— begin —

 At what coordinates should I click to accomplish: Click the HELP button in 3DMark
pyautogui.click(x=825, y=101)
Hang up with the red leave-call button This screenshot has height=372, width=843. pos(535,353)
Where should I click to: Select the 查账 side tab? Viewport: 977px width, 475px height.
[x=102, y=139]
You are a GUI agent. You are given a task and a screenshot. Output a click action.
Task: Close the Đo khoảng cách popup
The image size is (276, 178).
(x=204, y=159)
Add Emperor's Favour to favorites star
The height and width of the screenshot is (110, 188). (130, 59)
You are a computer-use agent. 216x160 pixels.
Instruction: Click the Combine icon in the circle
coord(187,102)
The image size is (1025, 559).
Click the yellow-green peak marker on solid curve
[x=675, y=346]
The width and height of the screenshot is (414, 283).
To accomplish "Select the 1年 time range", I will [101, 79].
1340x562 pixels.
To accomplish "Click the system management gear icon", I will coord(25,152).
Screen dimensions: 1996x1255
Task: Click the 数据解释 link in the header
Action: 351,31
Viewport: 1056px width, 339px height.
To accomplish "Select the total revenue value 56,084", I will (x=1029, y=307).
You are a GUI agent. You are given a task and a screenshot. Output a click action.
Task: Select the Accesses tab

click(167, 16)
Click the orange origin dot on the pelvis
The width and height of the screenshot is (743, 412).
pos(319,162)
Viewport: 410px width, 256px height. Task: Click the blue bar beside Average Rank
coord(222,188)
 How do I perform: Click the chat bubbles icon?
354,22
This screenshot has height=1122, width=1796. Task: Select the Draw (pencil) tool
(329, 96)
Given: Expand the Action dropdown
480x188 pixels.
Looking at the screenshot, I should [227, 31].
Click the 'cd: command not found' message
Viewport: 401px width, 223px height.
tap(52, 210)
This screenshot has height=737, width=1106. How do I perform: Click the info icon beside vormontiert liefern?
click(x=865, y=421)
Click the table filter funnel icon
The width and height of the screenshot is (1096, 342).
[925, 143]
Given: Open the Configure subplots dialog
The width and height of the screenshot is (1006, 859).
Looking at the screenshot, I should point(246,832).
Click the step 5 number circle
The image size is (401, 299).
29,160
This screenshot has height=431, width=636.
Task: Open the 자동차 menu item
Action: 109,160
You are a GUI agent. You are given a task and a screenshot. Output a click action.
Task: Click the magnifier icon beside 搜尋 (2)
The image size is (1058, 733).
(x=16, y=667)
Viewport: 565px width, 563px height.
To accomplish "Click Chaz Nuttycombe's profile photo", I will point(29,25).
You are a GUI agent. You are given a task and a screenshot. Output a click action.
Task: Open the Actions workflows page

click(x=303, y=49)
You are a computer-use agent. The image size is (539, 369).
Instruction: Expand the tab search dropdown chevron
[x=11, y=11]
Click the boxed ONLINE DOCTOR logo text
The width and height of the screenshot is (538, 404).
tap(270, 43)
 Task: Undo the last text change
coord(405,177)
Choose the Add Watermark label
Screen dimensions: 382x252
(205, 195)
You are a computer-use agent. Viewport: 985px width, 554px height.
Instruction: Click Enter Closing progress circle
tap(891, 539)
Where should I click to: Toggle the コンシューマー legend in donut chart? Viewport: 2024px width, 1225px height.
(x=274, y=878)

— end —

Problem to work on – Reproduce the data word for word, starting at its first line and ending at the line that contains "will [101, 79].", with both of those lines included.

Task result –
 At what coordinates should I click to accomplish: Click the HELP button in 3DMark
pyautogui.click(x=825, y=101)
Hang up with the red leave-call button This screenshot has height=372, width=843. pos(535,353)
Where should I click to: Select the 查账 side tab? Viewport: 977px width, 475px height.
[x=102, y=139]
You are a GUI agent. You are given a task and a screenshot. Output a click action.
Task: Close the Đo khoảng cách popup
The image size is (276, 178).
(x=204, y=159)
Add Emperor's Favour to favorites star
The height and width of the screenshot is (110, 188). (130, 59)
You are a computer-use agent. 216x160 pixels.
Instruction: Click the Combine icon in the circle
coord(187,102)
The image size is (1025, 559).
Click the yellow-green peak marker on solid curve
[x=675, y=346]
The width and height of the screenshot is (414, 283).
To accomplish "Select the 1年 time range", I will [101, 79].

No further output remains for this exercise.